"The wrath of God is being revealed from heaven against all the godlessness and wickedness of men" ([Rom] 1.18). When we ask how that wrath comes to expression, we have a threefold expression that God's wrath is God's abandonment. "Therefore God gave them over (paredoken) to the sinful desires of their hearts" (v.24), "God gave them over (paredoken) to shameful lusts" (v.26), "He gave them over (paredoken) to a depraved mind" (v.28). It is no coincidence that it is this key verb paradidomi (=to abandon, to give up), which is used again in Romans 8.32, He who did not spare his own Son, but gave him up (paredoken) for us all" etc... In order to do anything for those who because of sin have been given up to sin's destructive power, and lethal consequences (Romans 6.23a), the Son of God had to identify himself with them, by himself being treated as one who is abandoned and given up by God.
(p. 116, Thomas Smail, The Forgotten Father)
I never get tired of that.
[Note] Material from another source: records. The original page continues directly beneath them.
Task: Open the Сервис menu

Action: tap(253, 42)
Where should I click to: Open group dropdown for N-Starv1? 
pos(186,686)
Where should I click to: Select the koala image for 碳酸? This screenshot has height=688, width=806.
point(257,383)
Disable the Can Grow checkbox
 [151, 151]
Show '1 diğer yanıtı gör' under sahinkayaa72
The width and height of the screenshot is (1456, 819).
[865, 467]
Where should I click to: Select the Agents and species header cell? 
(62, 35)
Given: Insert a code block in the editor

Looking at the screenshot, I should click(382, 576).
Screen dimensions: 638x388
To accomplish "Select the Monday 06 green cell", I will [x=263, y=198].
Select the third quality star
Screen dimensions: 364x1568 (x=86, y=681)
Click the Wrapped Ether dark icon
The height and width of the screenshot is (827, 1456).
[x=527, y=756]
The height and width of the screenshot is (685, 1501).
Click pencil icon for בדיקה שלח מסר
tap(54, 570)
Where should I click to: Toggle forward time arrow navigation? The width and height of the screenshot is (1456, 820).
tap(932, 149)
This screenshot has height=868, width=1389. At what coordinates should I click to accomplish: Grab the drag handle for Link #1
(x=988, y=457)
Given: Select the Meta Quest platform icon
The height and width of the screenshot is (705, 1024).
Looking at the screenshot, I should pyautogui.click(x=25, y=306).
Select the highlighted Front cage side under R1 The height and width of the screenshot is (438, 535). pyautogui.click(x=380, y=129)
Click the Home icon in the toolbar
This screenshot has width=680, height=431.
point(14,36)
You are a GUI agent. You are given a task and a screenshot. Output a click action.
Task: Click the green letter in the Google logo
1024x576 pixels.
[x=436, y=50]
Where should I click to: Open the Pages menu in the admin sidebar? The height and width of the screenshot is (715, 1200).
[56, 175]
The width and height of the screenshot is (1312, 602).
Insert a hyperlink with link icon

The punishment that belonged to us, fell on him!
While I'm here, a few thoughts on the idea often taught from Romans 1 that the wrath of God being God passively stepping back and giving us what we want:
- To the person enslaved by his own sin, the experience of being able to 'freely' sin is very rarely that we get what we want - "what I want to do I do not do, but what I hate I do" (Rom 7:15)
- If God's wrath/hell is simply giving someone over to what they want, then how did Jesus experience God's wrath?